Directive
Transcribe the passage from the forum thread below on fishing Pensacola Bay and Santa Rosa Sound, from "I'm taking my" up to and including "best of me.".

--- begin Passage provided ---

# Advice for Pensacola bay/santa rosa sound



## jeremyledford (Jul 11, 2017)

I'm taking my skeeter bay boat down for a few days and was wondering if y'all had any tips for the area. I usually hit up a few dock lights but as hot as it is this time of year it's usually all dinks. I just can't seem to find deep docks with good lights. 
All of the bay and Santa Rosa sound are fair game. Also may run offshore a few miles if weather is right although snapper won't be in during the week. I'm mostly interested in catching anything that will pull pretty good and get the old man's heart going. Eating fish is a plus, though. Especially if anyone knows a good place to flounder during the summer. They always get the best of me. 

Any advice for kings? Wouldn't mind that route if I could catch several per morning. 

Any advice here or PM is appreciated. Been checking out PFF a lot so I know the area pretty well but y'all are much better about giving advice.


----------



## Sporterfield (Jul 21, 2017)

--- end Passage provided ---
--- begin Information supplied ---

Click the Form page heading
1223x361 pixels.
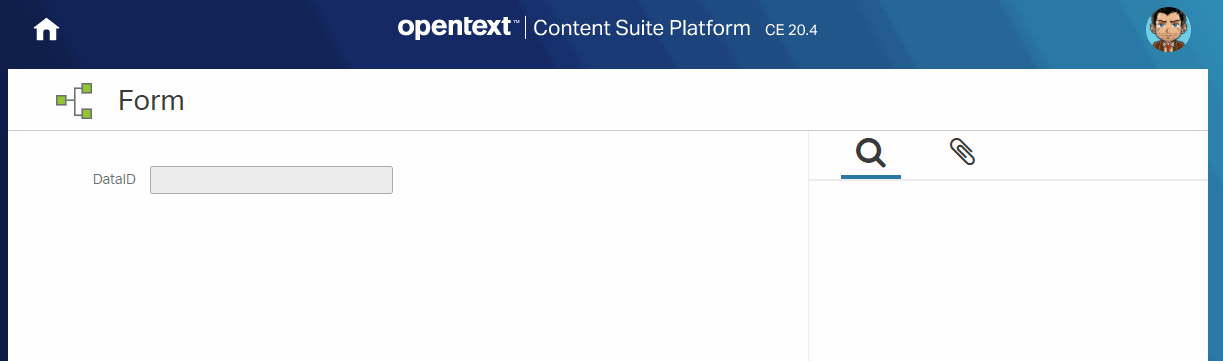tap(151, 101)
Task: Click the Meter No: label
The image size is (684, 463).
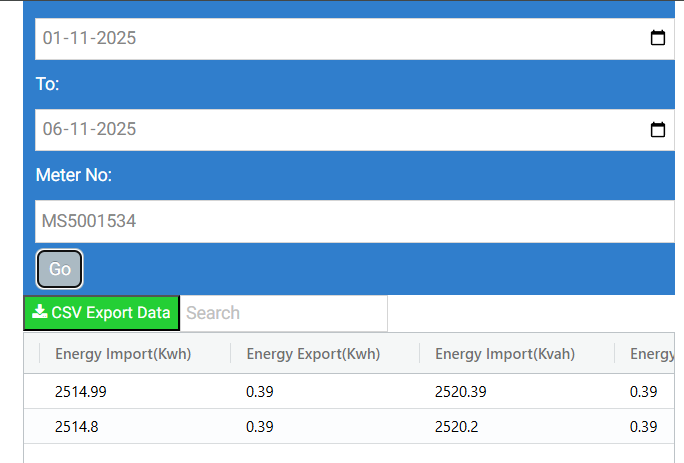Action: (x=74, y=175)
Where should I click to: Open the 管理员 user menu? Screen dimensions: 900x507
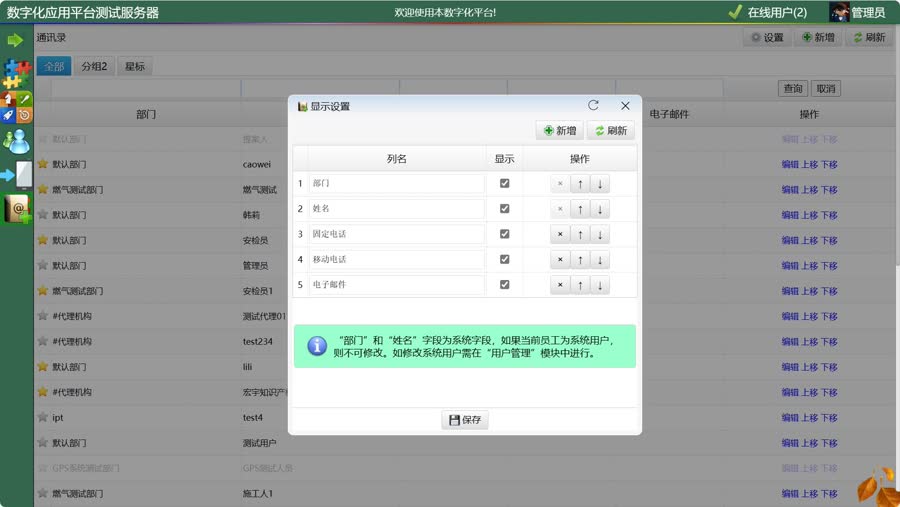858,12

--- end Information supplied ---
--- begin Information supplied ---

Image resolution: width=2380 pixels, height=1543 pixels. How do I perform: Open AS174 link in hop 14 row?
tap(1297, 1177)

--- end Information supplied ---
--- begin Information supplied ---

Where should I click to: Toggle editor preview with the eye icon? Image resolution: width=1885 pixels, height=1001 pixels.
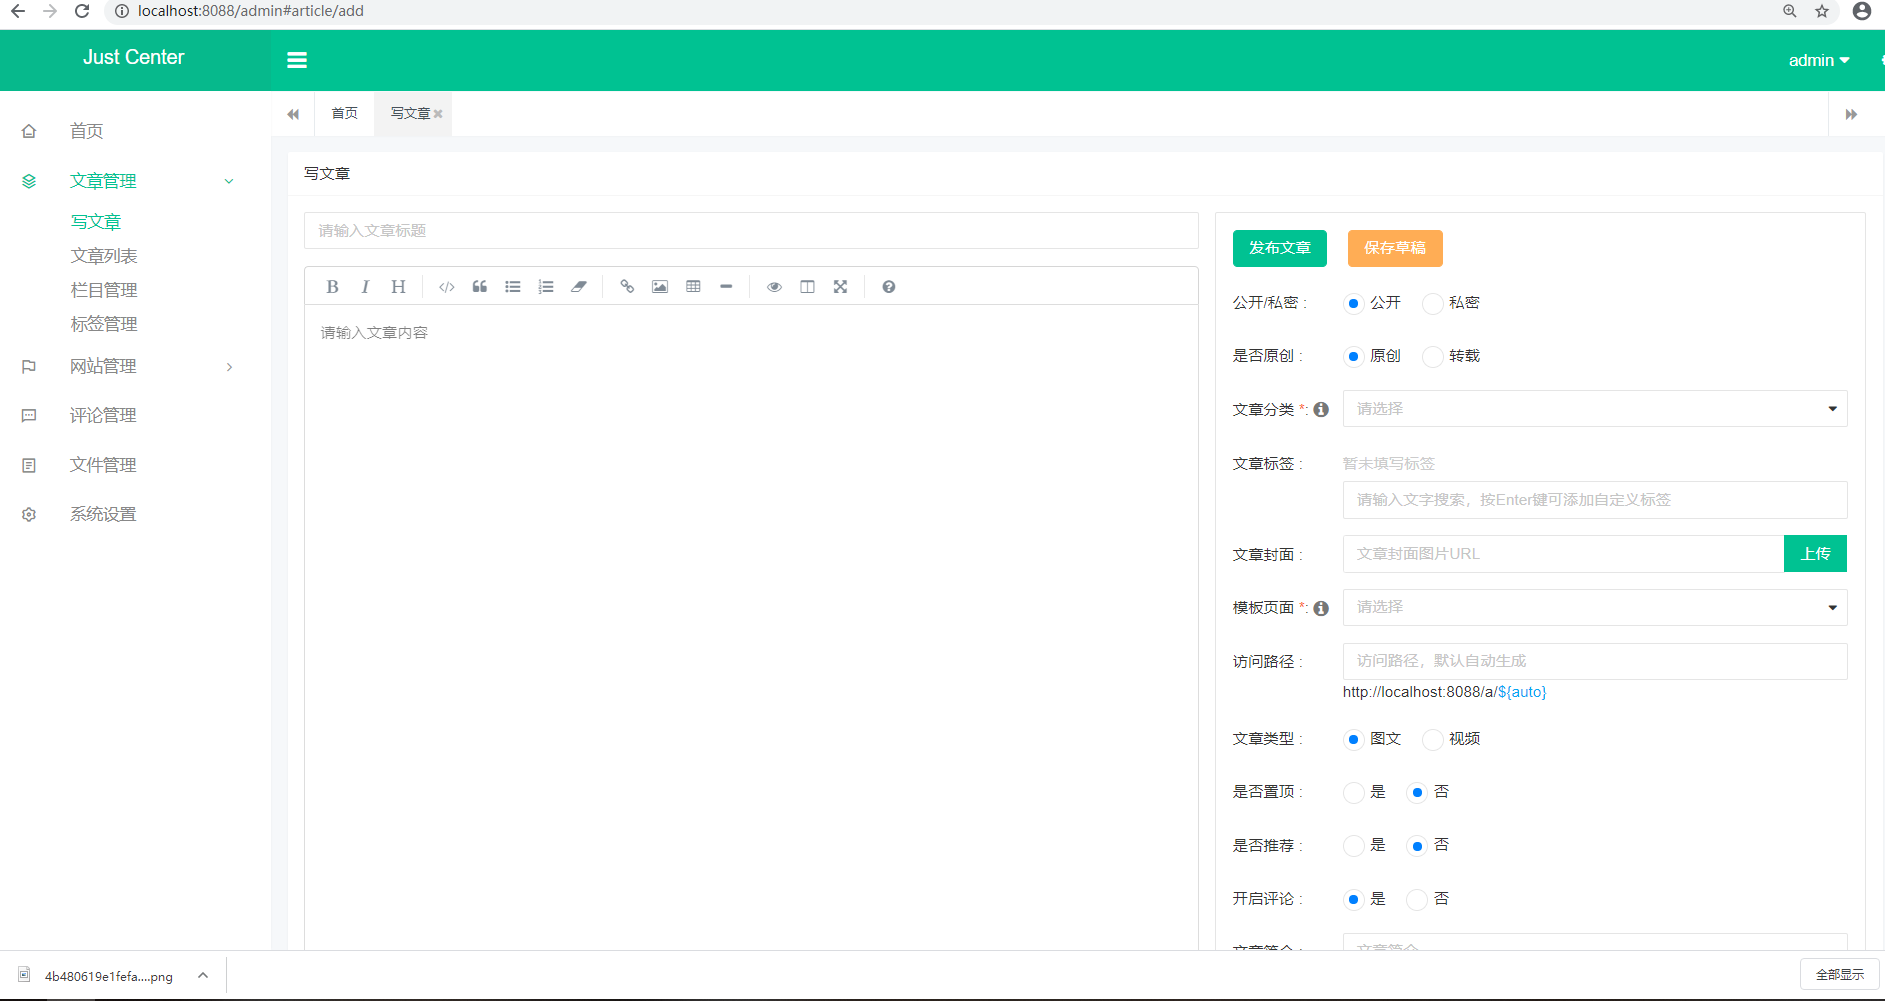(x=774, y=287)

--- end Information supplied ---

Answer to the task
I'm taking my skeeter bay boat down for a few days and was wondering if y'all had any tips for the area. I usually hit up a few dock lights but as hot as it is this time of year it's usually all dinks. I just can't seem to find deep docks with good lights. 
All of the bay and Santa Rosa sound are fair game. Also may run offshore a few miles if weather is right although snapper won't be in during the week. I'm mostly interested in catching anything that will pull pretty good and get the old man's heart going. Eating fish is a plus, though. Especially if anyone knows a good place to flounder during the summer. They always get the best of me.